→ **MATERIAL FOR THIS EXERCISE**
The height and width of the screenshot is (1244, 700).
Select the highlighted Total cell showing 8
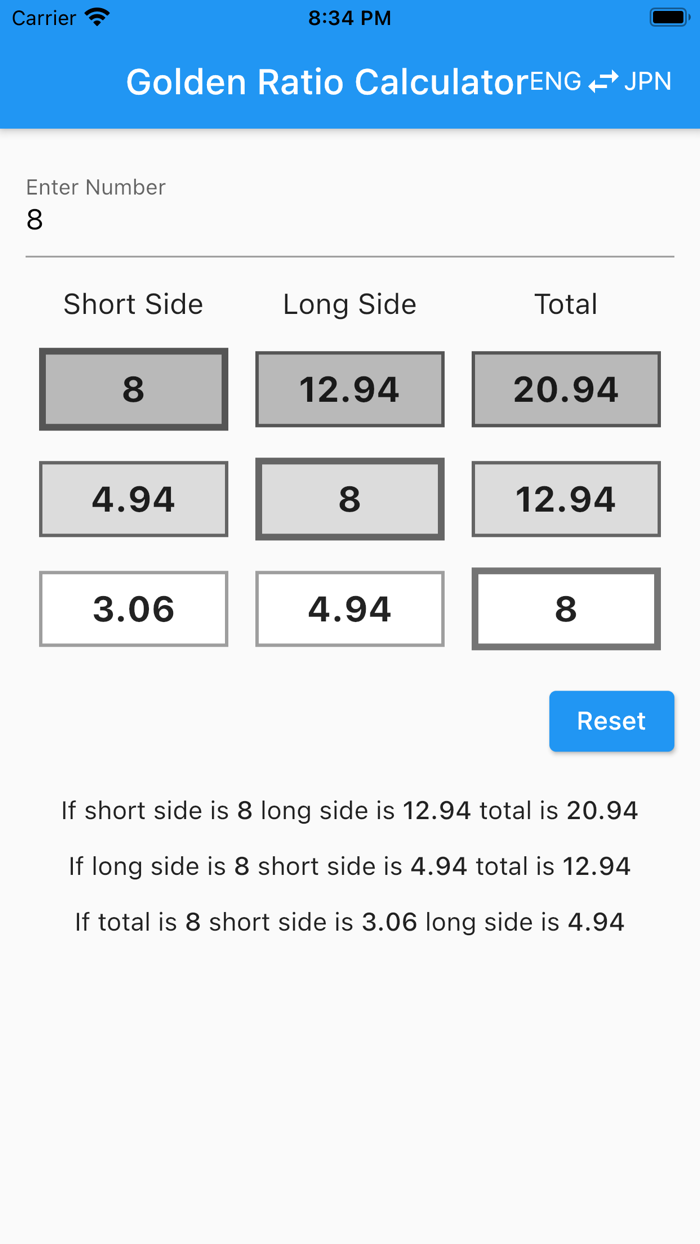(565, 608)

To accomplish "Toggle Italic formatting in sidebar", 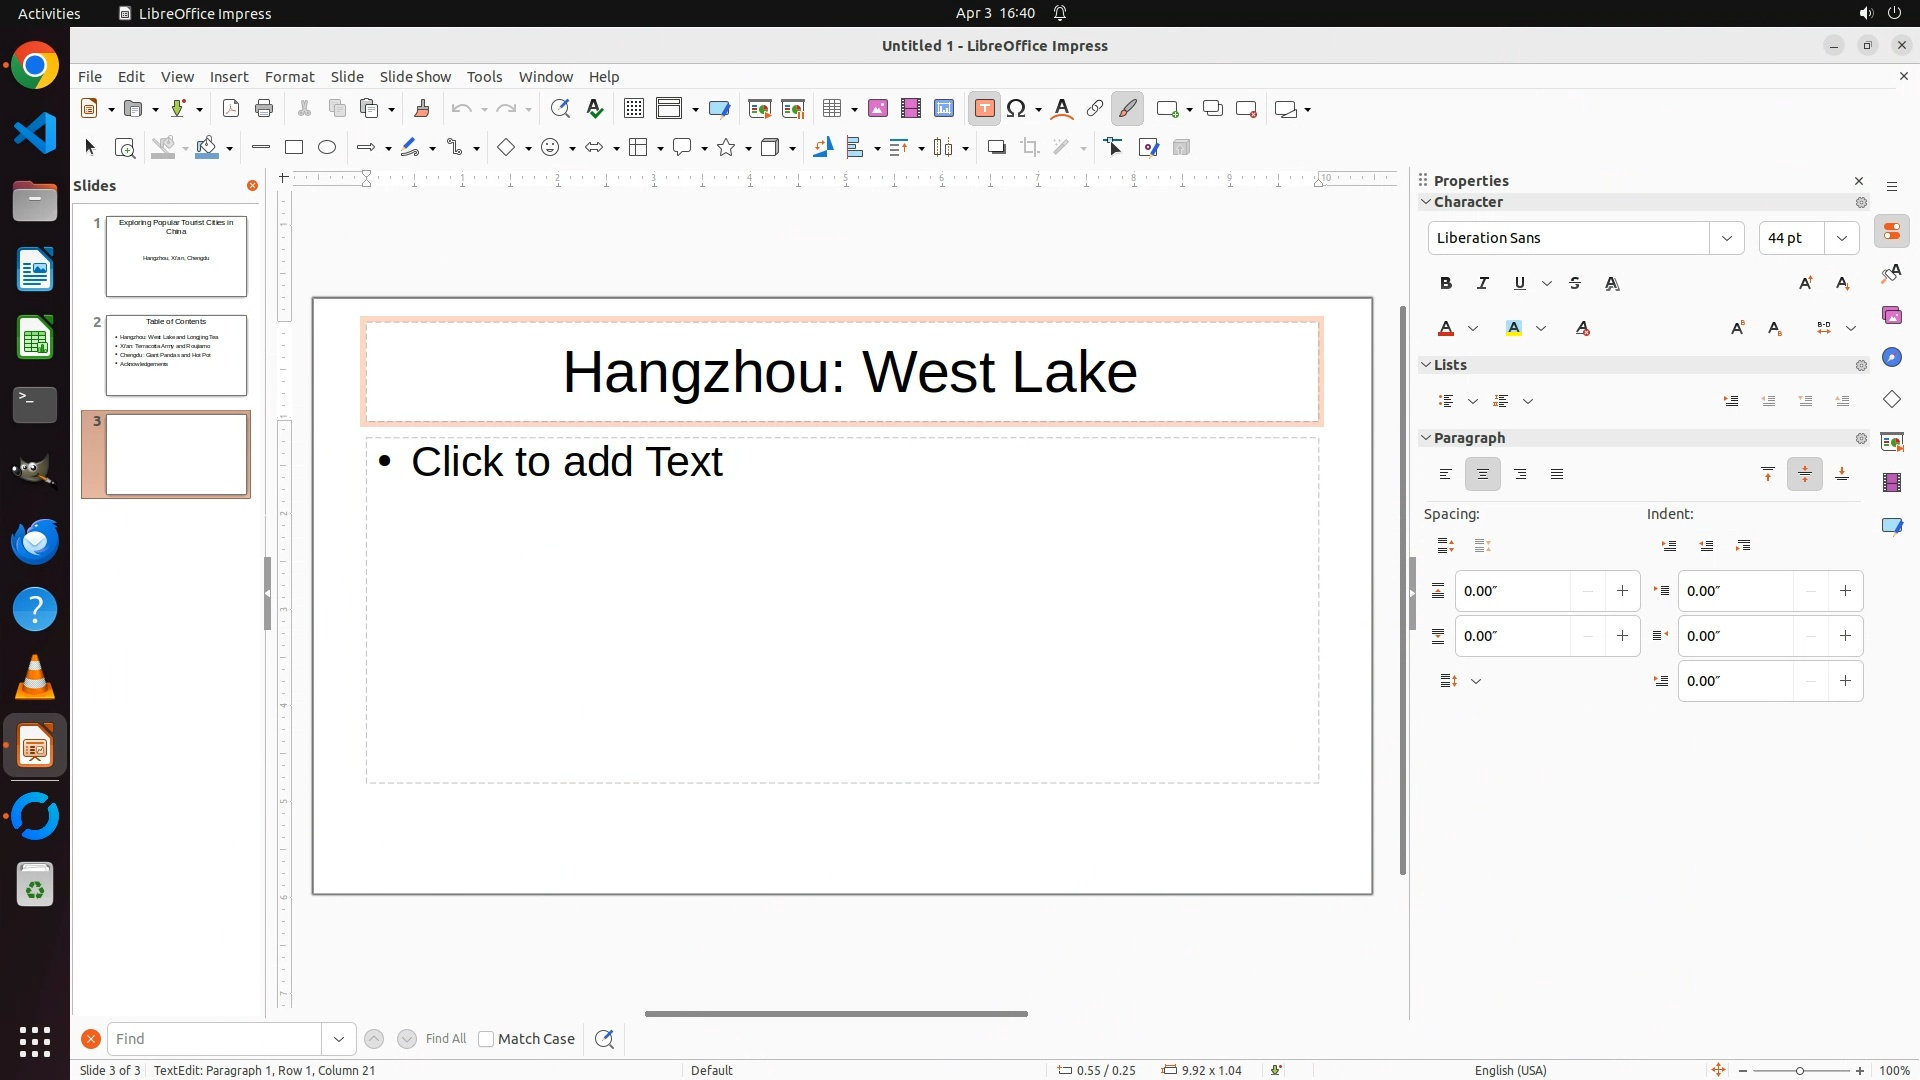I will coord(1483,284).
...
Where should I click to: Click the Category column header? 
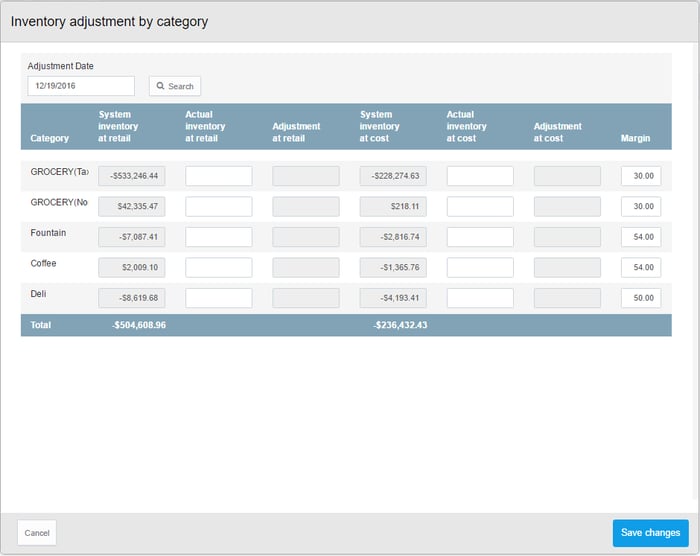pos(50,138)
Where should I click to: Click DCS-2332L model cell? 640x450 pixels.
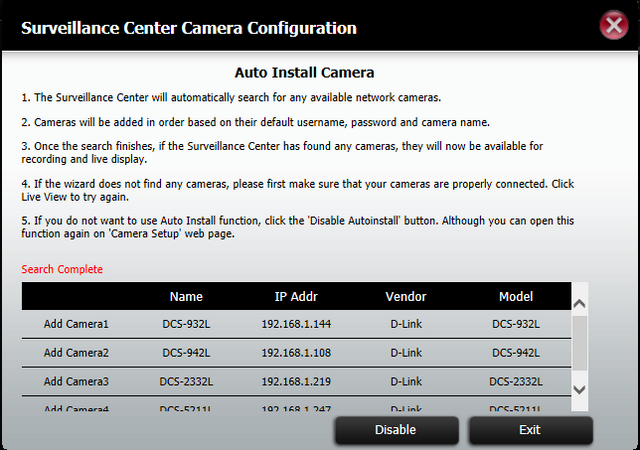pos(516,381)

→ **WHAT IS NEEDED**
Count the lines in the records above that contain the string "should", treating uppercase and lowercase as different. Reply with the number alone.

→ **REPLY**
2